Skilled trades are not going away yet. When you have robot changing oil and doing brake jobs I will start to worry.
originally posted by: soficrow
Looks like we're all in for a wild ride. Lots of changes in the pike, no end in sight. Some people might be able to transition to tech work, but most can't. What will happen to them do you think?
originally posted by: acackohfcc
Currently, coding has been reduced to sucking data out of a database and formatting it
or
Exhaustively checking data before storing it in the database
not much "rocket science" any more
... For now it's the bulk of the physical labor force that is in trouble.
An AI Law Firm Wants to ‘Automate the Entire Legal World’
* Unchanged for the past hundred years, the legal industry now faces its turn to be automatized.
* The idea of legal tech is not new, however not until today have algorithms been ready to seriously transform the legal industry.
…Today, a majority of LawGeex’s clients are corporate legal departments. According to LawGeex, its users have reported they are saving about 80 percent of the time they normally use on contract review and get deals closed three times faster. Not to mention that they are also saving 90 percent of the typical cost of outside council. The contract review platform is just the start for LawGeex. “Our goal for the next couple of years is to automate the entire legal world,” says Shmuli Goldberg, LawGeex’s VP Marketing.
Can elite law firms survive the rise of artificial intelligence?
"This is not reversible," Dolin said. "The first-year associate as cash cow to partnership is breaking."
...What we really need is to replace the purpose in life with something other than working for a living. But we're consumers and that is the system we've created. People must do work to make money to buy stuff they consume. Repeat till death. We need a new purpose for life now because we have machines to do that first step of "work" for us and the rest of the cycle fails without that first step.
originally posted by: soficrow
But methinks we also need a new economic system.
I think that it's much harder to send people from web languages to non web languages than the other way around. I've read a lot about what a persons first language should be.
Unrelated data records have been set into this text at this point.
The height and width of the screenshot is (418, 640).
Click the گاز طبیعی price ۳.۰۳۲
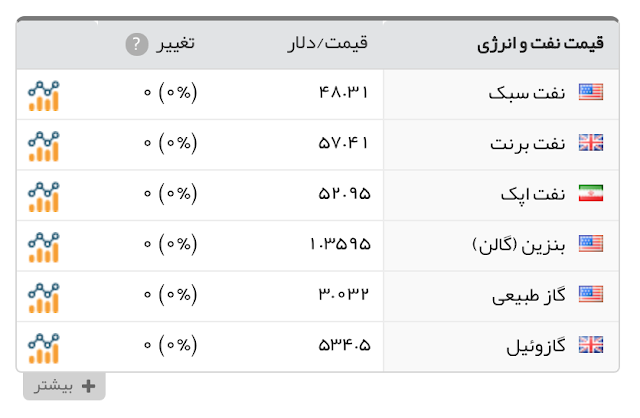(x=344, y=294)
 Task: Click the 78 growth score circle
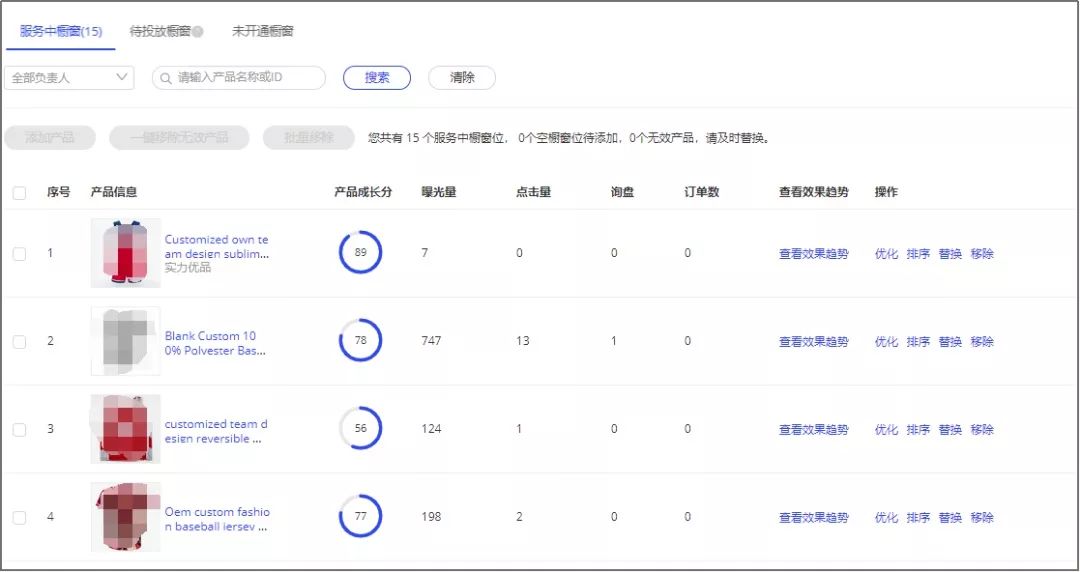[360, 341]
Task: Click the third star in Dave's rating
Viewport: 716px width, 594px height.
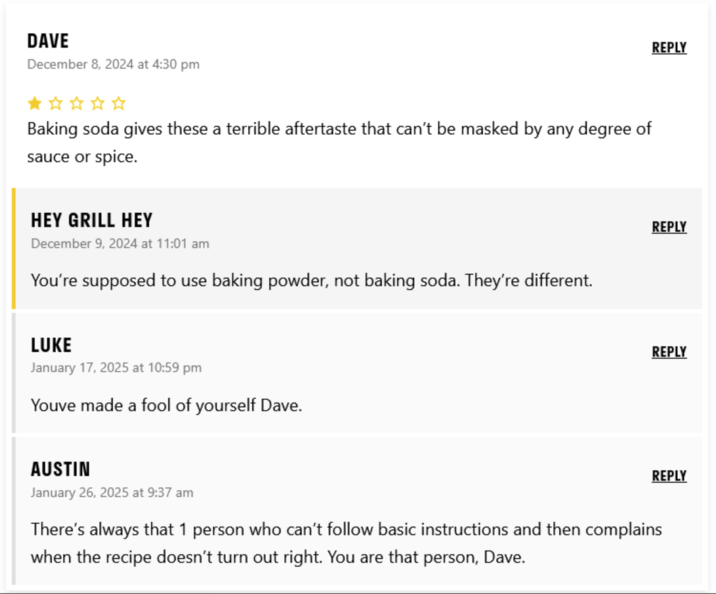Action: (77, 103)
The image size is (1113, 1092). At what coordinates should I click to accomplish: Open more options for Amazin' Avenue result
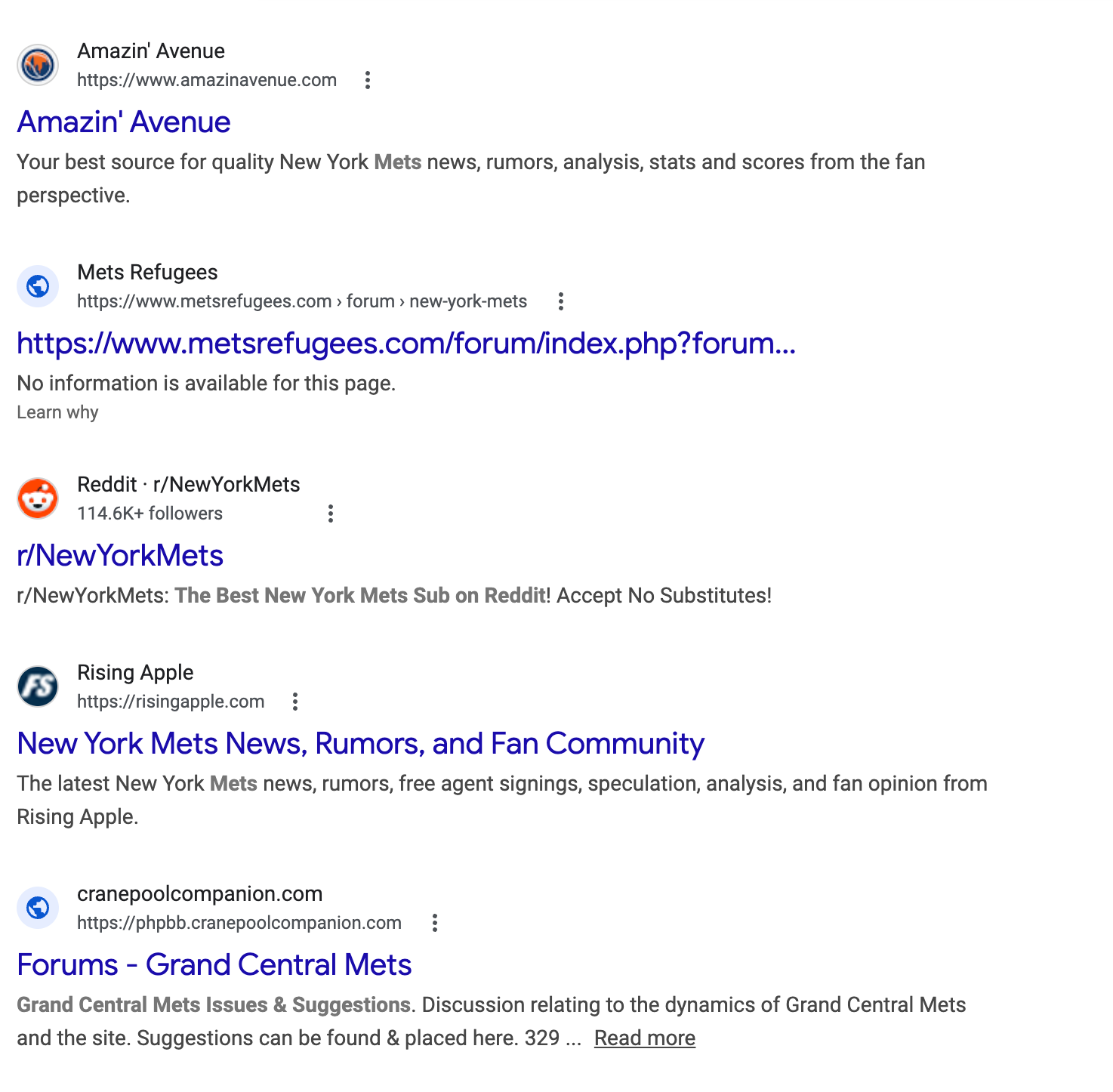368,80
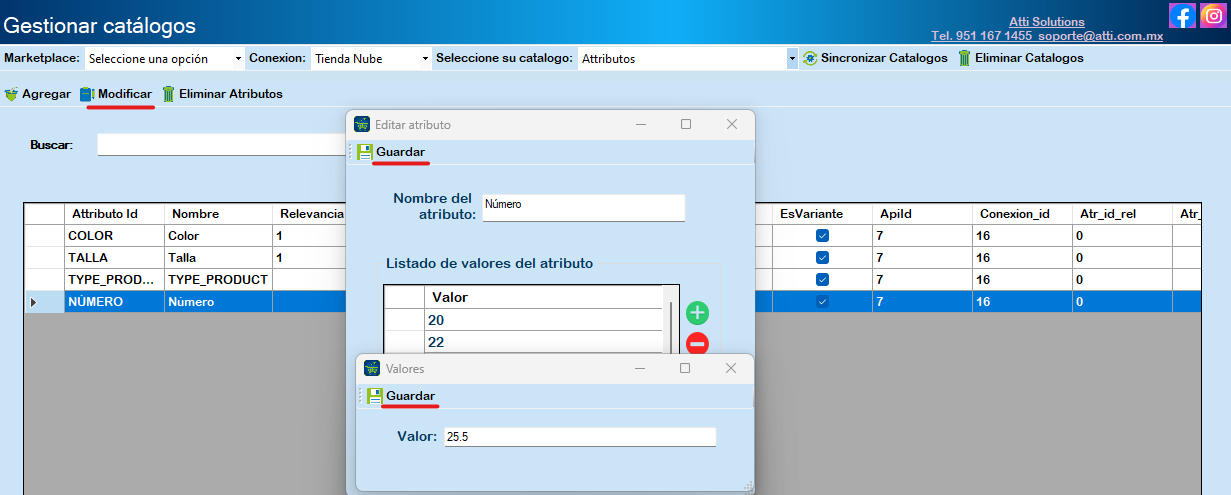Viewport: 1231px width, 495px height.
Task: Click the Valor input field with 25.5
Action: (x=580, y=437)
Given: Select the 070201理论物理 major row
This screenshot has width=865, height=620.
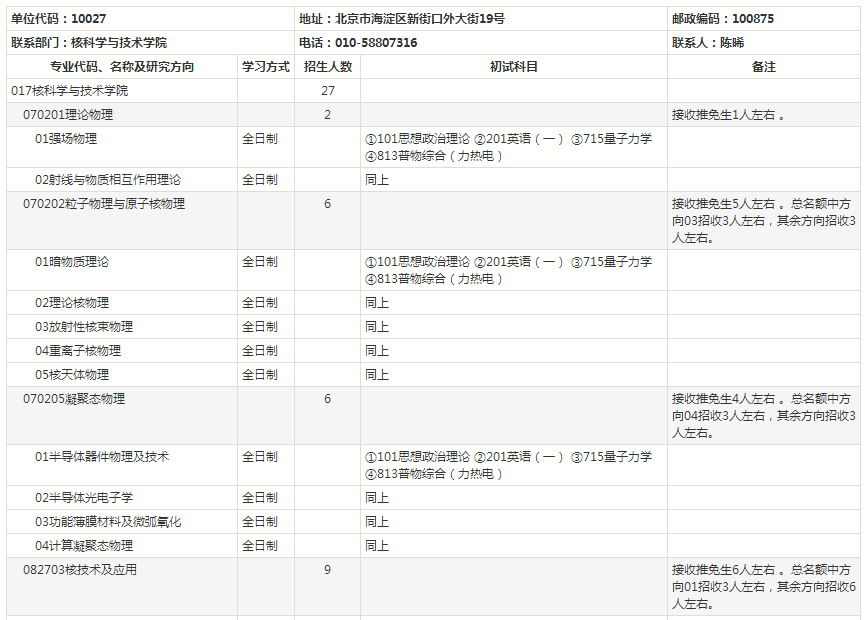Looking at the screenshot, I should coord(69,115).
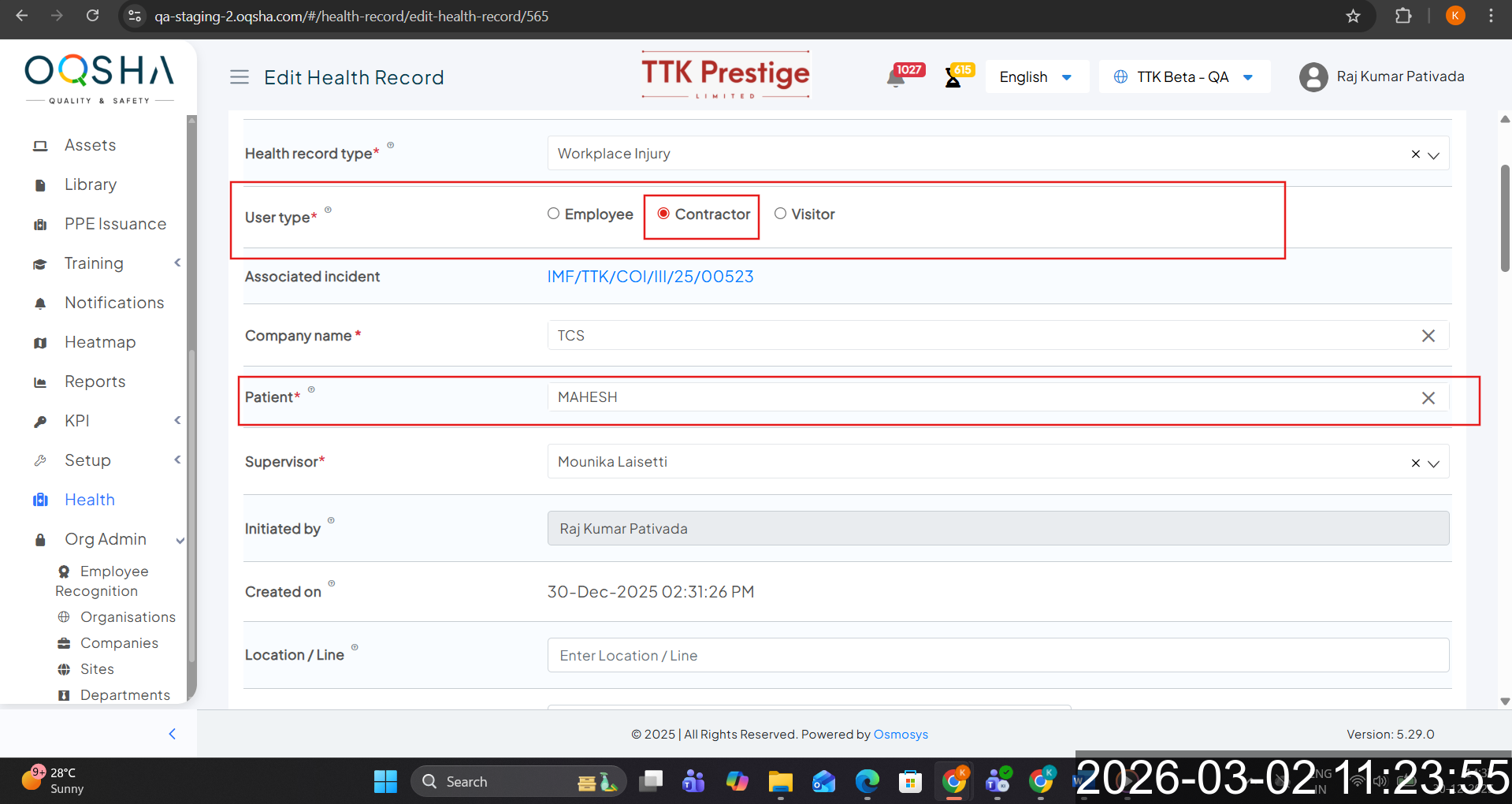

I was taught by people who thought it should be Python, I've started to come around on that and develop my own opinions though and think it should be C because it's better at teaching fundamentals even though a harder language.
originally posted by: seasonal
a reply to: soficrow
If I understand, and I may not. Coding is going to be automated as well.
originally posted by: Riffrafter
In hindsight, they were right re: Pascal with regards to structure, classes and objects. Made learning C, C++ and C# much easier, but I never liked coding in C. And as it turns out, I'm only a mediocre programmer anyway. I can get the job done, but what takes me 100 lines of code, the gifted can do in 50 or less. But what I am good at is system design, and as it turns out AI system design. According to people that know me in that field they say it's because I think "bent" whatever that means.
I still code a little...mostly for fun on my own time using Visual Studio.
originally posted by: ThingsThatDontMakeSense
Google's DeepMind team has something bordering on a system that can make decisions based on "good enough" information in a game like Go. However, the technology is still light-years away from possessing the ability to pick an arbitrary objective, learn the rules of the system(s) (without outside help), figure out a way to optimize its approach towards solving it (without programmer provided training data), and recovering when things inevitably fail.